Set problem ▸
Please copy the part of the Tweedie power text below that starts at "For UK motor" and ends at "aggregate loss data.", word for word.
====== Source
Part 6: Choosing the Tweedie power and fitting the base model
Part 6: Choosing the Tweedie power and fitting the base model¶
The Tweedie family¶
CatBoost's Tweedie loss function models the compound Poisson-Gamma distribution that characterises aggregate insurance losses. The variance_power parameter p controls the variance-to-mean relationship:
p = 1: Poisson (variance proportional to mean). Appropriate for claim counts only.p = 2: Gamma (variance proportional to mean squared). Appropriate for claim severity only.1 < p < 2: Compound Poisson-Gamma. This is the distribution of aggregate losses - a point mass at zero (no claims) combined with a positive continuous distribution when claims occur.
For UK motor pure premiums, p = 1.5 is the standard choice. This sits in the middle of the compound Poisson-Gamma range and reflects both the frequency structure (lots of zeros from no-claim policies) and the severity structure (right-skewed losses when claims occur). Using p=1.3 or p=1.7 makes a small difference to the fit. Using p outside the range (1, 2) makes a large difference and is inappropriate for aggregate loss data.
============
====== Record extracts
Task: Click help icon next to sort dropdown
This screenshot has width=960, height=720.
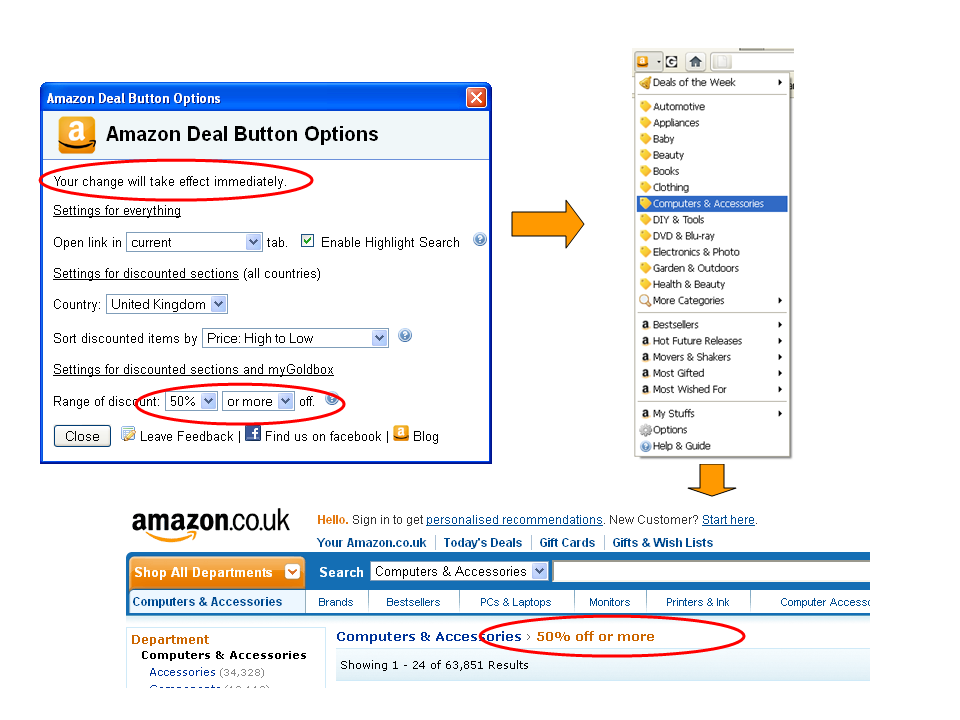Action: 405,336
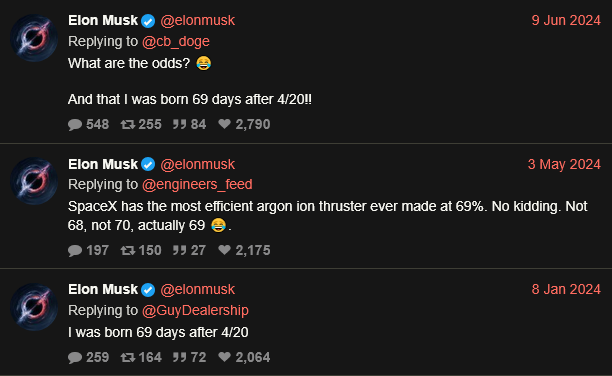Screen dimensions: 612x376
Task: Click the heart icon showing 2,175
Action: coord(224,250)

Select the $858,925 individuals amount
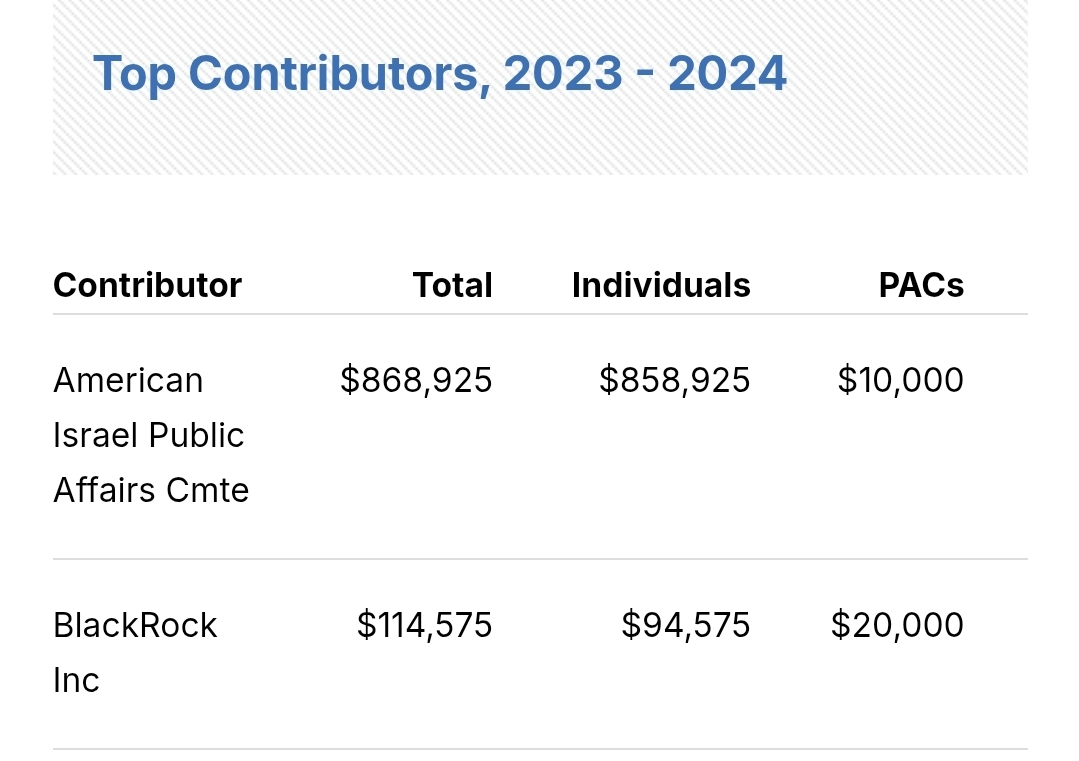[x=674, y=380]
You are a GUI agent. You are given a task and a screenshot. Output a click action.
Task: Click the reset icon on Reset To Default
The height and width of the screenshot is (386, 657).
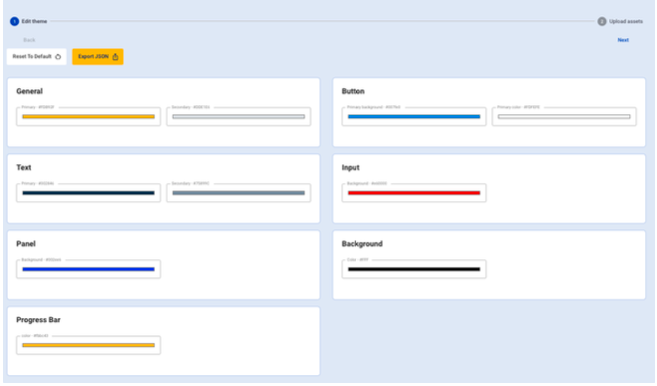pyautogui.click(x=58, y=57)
============
Problem solution ▸
For UK motor pure premiums, p = 1.5 is the standard choice. This sits in the middle of the compound Poisson-Gamma range and reflects both the frequency structure (lots of zeros from no-claim policies) and the severity structure (right-skewed losses when claims occur). Using p=1.3 or p=1.7 makes a small difference to the fit. Using p outside the range (1, 2) makes a large difference and is inappropriate for aggregate loss data.